Rewrite all of the records below, changing "window" to "dialog" and keeping everything else the same. Leave the pictures out.

--- start of Extracted records ---

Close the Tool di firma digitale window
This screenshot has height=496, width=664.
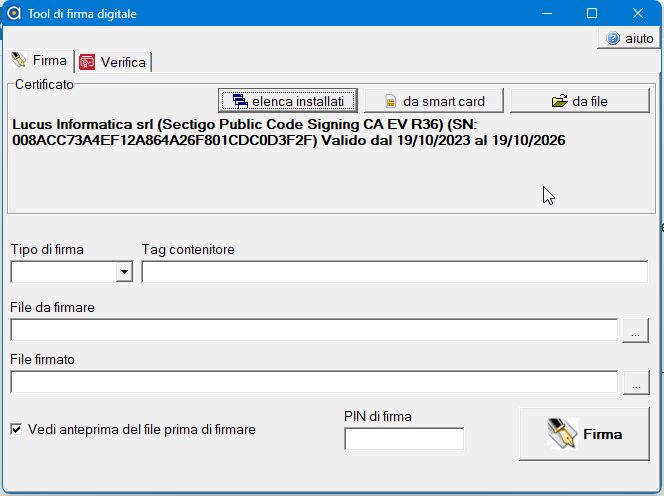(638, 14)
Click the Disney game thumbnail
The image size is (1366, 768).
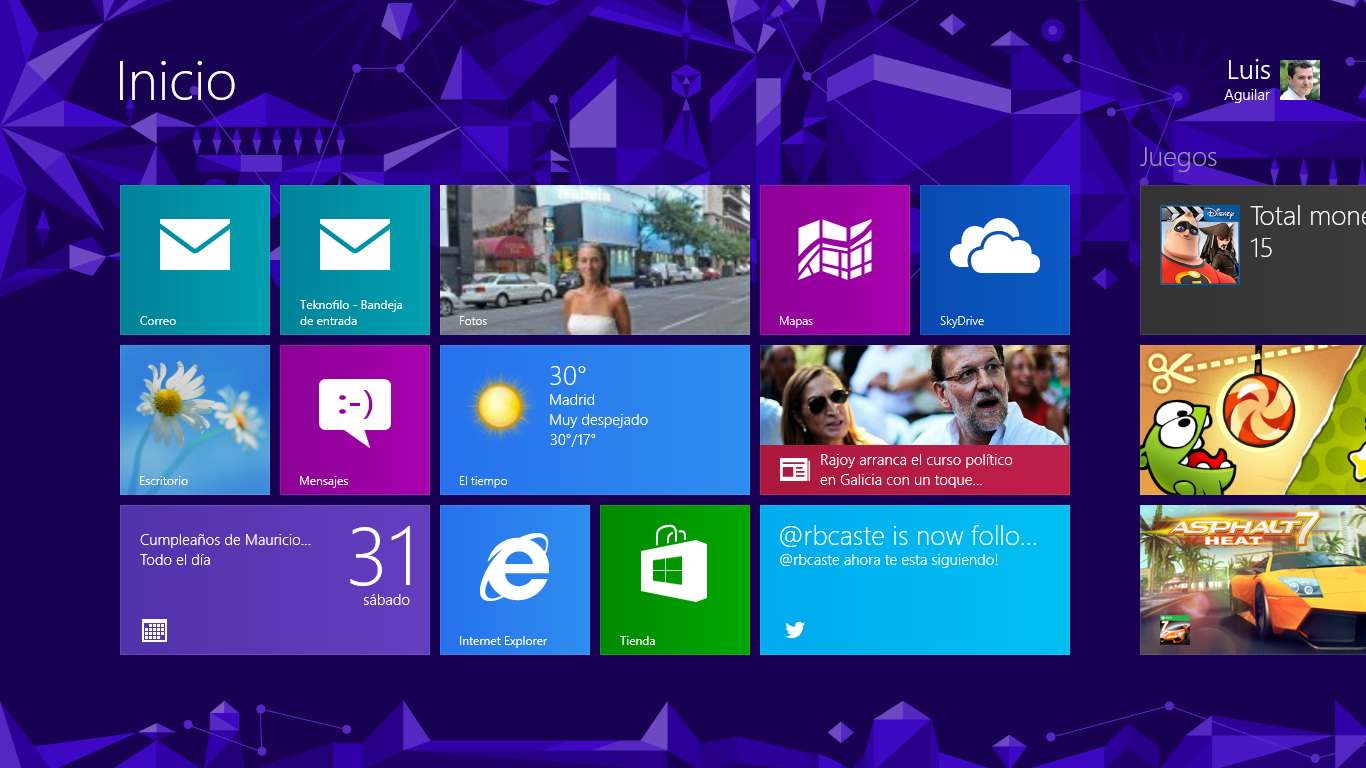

--- end of Extracted records ---

▸ **Written reply**
Close the Tool di firma digitale dialog
This screenshot has height=496, width=664.
(638, 14)
Click the Disney game thumbnail
The image size is (1366, 768).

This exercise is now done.